Pressuring al-Halboosi is a different story.

The parliament speaker is currently the most influential Sunni politician, uniting most Sunni parties and politicians under his umbrella.

Iran appears to have adopted a strategy of undermining al-Halboosi’s control of the Sunni arena and backing rival political and tribal leaders who can challenge his authority, Sunni politicians and observers told MEE.

Last week saw the sudden return of former finance minister Rafeh al-Issawi, who was once one of the most prominent Sunni politicians but has been in self-imposed exile for a decade after being convicted of terrorism and corruption charges.

An Iraqi court specialised in terrorism cases had unexpectedly overturned the conviction citing "lack of evidence".

A few days later, Ali Hatem al-Suleiman, one of the most prominent Sunni tribal leaders, also returned to Baghdad after charges of “supporting terrorism” and “incitement against the Iraqi security forces” suddenly vanished.

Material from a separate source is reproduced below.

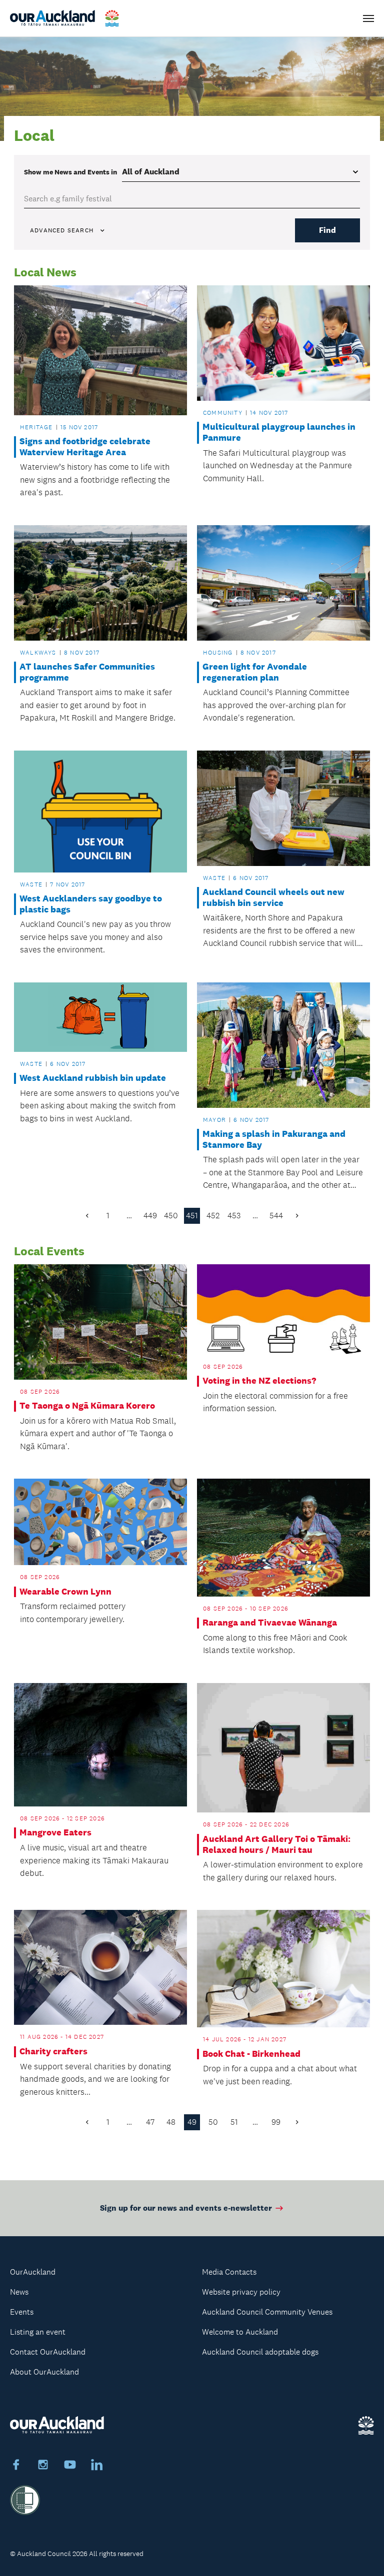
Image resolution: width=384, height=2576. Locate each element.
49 (192, 2122)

Issawi and Suleiman both wield wide influence in Anbar governorate, Halbousi’s birthplace and stronghold.

They are considered two of his fiercest opponents, and their supporters accuse Halbousi of obstructing their return to normal life.

Sunni politicians close to Halbousi told MEE that the recent court decisions quashing cases against Issawi and Suleiman are considered part of Iran’s attempts to undermine the speaker’s hegemony over the Sunni political scene.

Their reintroduction, presented as alternative Sunni leaders, is a direct threat to Halbousi, the sources said. Halbousi himself is currently in Tehran for talks.

"The goal of bringing back such figures is clear. The Sovereignty Alliance and Halbousi are the target," one of the coalition’s leaders told MEE.

"Whatever the type and size of pressure, the Sovereignty Alliance cannot leave Sadr now. This would be our end. Our compass can be changed if Sadr decides to go to the opposition. Only then can we ally with the Coordination Framework."

Aware of the pressure placed on his allies, a few days ago al-Sadr invited Coordination Framework leader Hadi al-Amiri and Faleh al-Fayyad, head of the Popular Mobilisation paramilitary force, to meet him in al-Hanana, his residence in Najaf, Shiite politicians familiar with the latest developments told MEE.

Sadr offered a new proposal, with three options.

The first requires half of the Coordination Framework's MPs to join al-Sadr’s coalition, excluding al-Maliki’s State of Law party.